(Page and screen pointing data)

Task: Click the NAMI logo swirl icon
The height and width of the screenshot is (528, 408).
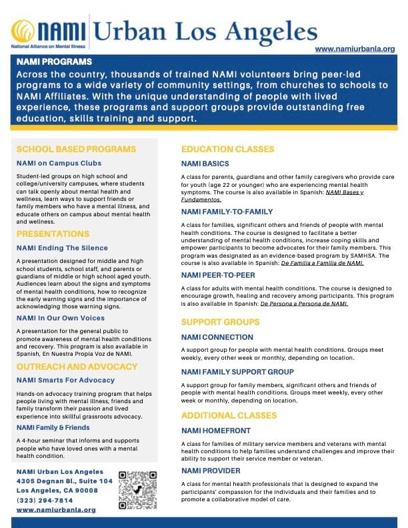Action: tap(23, 31)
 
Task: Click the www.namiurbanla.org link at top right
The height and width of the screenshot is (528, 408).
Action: tap(355, 49)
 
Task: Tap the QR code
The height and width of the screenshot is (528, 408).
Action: tap(137, 491)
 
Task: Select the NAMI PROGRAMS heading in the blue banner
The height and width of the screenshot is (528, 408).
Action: tap(55, 61)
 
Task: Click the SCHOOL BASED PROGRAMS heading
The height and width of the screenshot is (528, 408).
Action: tap(76, 149)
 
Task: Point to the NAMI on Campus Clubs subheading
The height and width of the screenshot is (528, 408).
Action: tap(59, 163)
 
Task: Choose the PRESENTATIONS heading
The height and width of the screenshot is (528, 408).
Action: tap(53, 234)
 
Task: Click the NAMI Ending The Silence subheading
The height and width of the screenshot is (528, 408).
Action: tap(62, 248)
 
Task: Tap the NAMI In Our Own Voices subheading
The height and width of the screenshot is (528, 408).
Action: tap(61, 318)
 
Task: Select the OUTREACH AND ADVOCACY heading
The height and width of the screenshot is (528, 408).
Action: tap(77, 366)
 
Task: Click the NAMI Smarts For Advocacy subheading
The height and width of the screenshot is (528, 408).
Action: tap(65, 380)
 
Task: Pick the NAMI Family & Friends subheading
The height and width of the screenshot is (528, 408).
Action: tap(53, 427)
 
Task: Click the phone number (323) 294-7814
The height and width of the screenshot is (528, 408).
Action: tap(45, 500)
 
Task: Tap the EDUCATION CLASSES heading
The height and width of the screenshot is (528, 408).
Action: tap(227, 149)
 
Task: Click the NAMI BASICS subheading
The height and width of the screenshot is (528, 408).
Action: tap(205, 164)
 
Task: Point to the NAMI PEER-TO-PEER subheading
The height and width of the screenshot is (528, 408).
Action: tap(218, 274)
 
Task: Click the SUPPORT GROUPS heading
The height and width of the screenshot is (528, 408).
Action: tap(221, 322)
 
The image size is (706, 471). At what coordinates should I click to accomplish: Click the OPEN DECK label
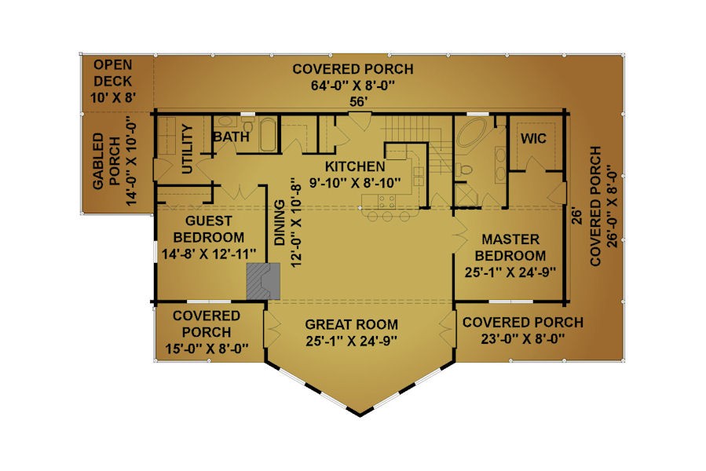click(x=112, y=73)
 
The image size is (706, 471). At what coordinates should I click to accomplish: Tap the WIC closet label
click(x=533, y=139)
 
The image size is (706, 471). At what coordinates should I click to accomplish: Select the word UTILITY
click(x=188, y=149)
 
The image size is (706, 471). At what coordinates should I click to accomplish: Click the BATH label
click(x=231, y=137)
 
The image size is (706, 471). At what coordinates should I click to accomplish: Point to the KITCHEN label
click(x=355, y=166)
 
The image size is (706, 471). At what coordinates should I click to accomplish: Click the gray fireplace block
click(x=263, y=281)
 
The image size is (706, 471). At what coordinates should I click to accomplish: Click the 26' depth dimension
click(x=576, y=215)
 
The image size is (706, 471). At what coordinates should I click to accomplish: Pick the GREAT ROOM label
click(x=352, y=324)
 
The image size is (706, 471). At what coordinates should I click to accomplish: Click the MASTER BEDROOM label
click(x=510, y=247)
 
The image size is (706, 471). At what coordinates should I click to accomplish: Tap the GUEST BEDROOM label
click(x=209, y=229)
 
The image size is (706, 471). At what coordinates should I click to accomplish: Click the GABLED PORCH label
click(x=106, y=161)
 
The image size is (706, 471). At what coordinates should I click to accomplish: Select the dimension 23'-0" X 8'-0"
click(x=523, y=338)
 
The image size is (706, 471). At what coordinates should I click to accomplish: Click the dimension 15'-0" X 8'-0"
click(x=207, y=349)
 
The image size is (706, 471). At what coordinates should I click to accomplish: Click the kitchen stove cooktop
click(x=386, y=201)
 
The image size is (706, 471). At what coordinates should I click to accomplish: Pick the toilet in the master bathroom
click(x=464, y=170)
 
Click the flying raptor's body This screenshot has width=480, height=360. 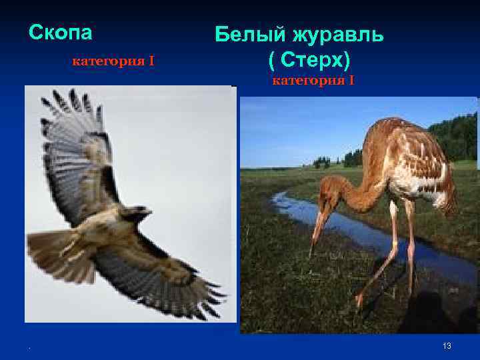pyautogui.click(x=110, y=230)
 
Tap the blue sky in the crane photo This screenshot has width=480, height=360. pyautogui.click(x=300, y=127)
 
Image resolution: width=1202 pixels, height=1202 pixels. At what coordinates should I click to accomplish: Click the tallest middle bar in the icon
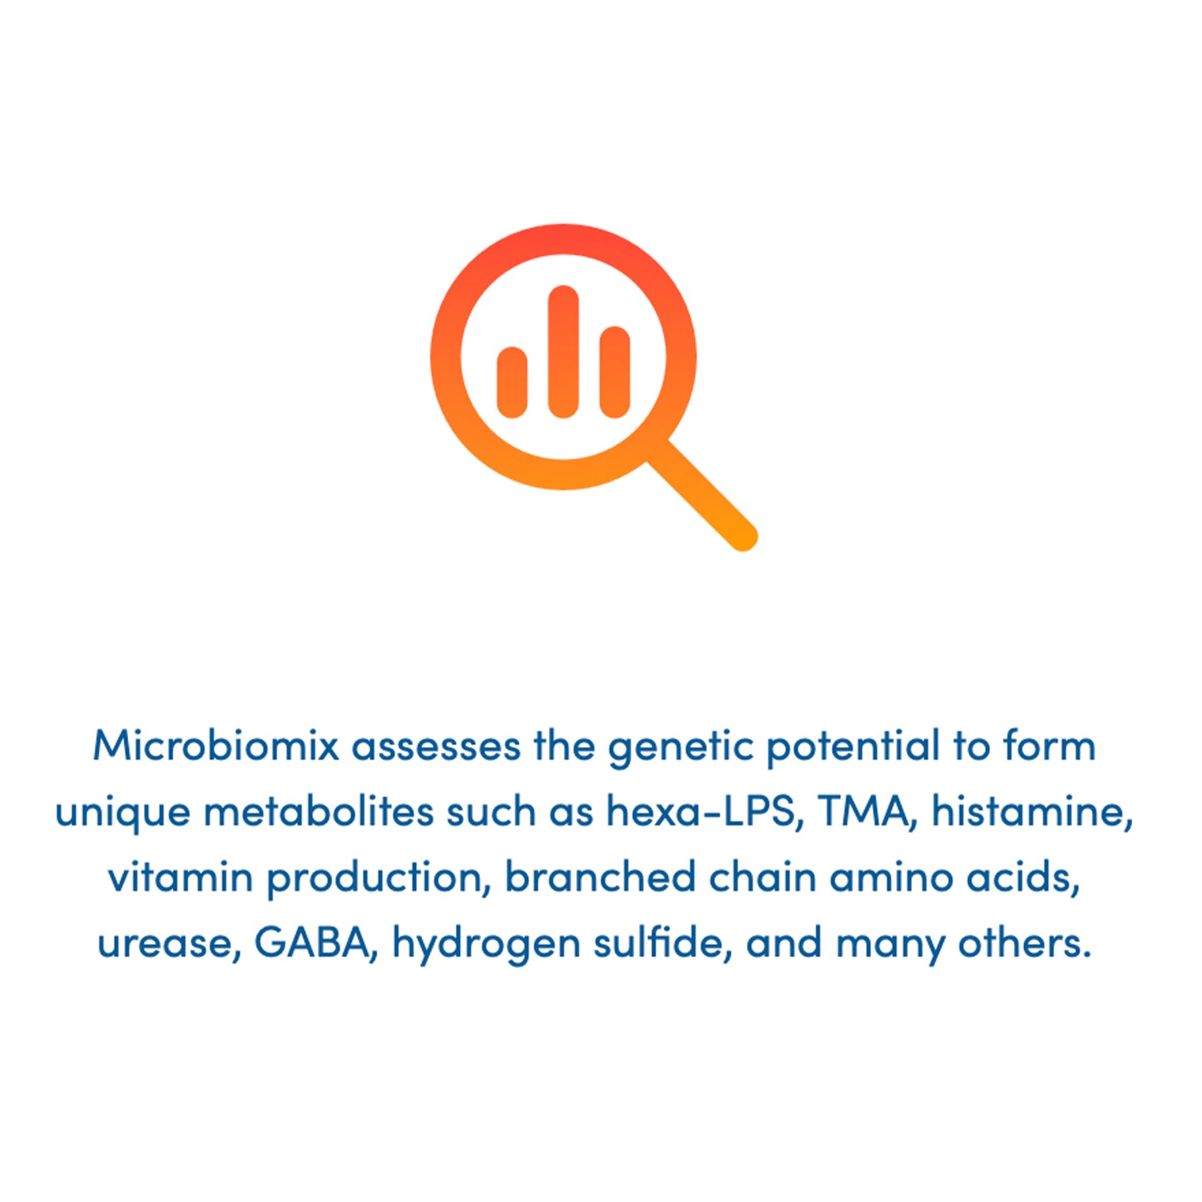pos(563,351)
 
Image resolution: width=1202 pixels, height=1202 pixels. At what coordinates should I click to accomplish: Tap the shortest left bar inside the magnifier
pos(512,382)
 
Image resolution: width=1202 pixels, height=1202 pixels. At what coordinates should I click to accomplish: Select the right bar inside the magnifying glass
pos(615,372)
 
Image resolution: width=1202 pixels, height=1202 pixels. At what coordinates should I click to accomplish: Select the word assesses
pos(436,745)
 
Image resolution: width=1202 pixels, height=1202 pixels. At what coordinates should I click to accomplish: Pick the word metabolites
pos(319,811)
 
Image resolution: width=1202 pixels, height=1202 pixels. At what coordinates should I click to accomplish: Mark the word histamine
pos(1031,811)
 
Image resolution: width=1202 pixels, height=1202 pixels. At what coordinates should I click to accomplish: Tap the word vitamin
pos(181,877)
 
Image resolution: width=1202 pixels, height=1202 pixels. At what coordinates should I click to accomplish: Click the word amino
pos(891,877)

Instructions to follow
Present the rows from the line containing "Task: Click the NAMI BASICS subheading" through the line containing "click(x=533, y=139)" as a Markdown table with the columns No. and Line, numbering each line and skipping blank ones. Omit the pictures.

Solution to this exercise
| No. | Line |
|---|---|
| 1 | Task: Click the NAMI BASICS subheading |
| 2 | The height and width of the screenshot is (528, 408). |
| 3 | Action: tap(205, 164) |
| 4 | Task: Point to the NAMI PEER-TO-PEER subheading |
| 5 | The height and width of the screenshot is (528, 408). |
| 6 | Action: tap(218, 274) |
| 7 | Task: Click the SUPPORT GROUPS heading |
| 8 | The height and width of the screenshot is (528, 408). |
| 9 | Action: tap(221, 322) |
| 10 | The image size is (706, 471). At what coordinates should I click to accomplish: Click the OPEN DECK label |
| 11 | click(x=112, y=73) |
| 12 | The image size is (706, 471). At what coordinates should I click to accomplish: Tap the WIC closet label |
| 13 | click(x=533, y=139) |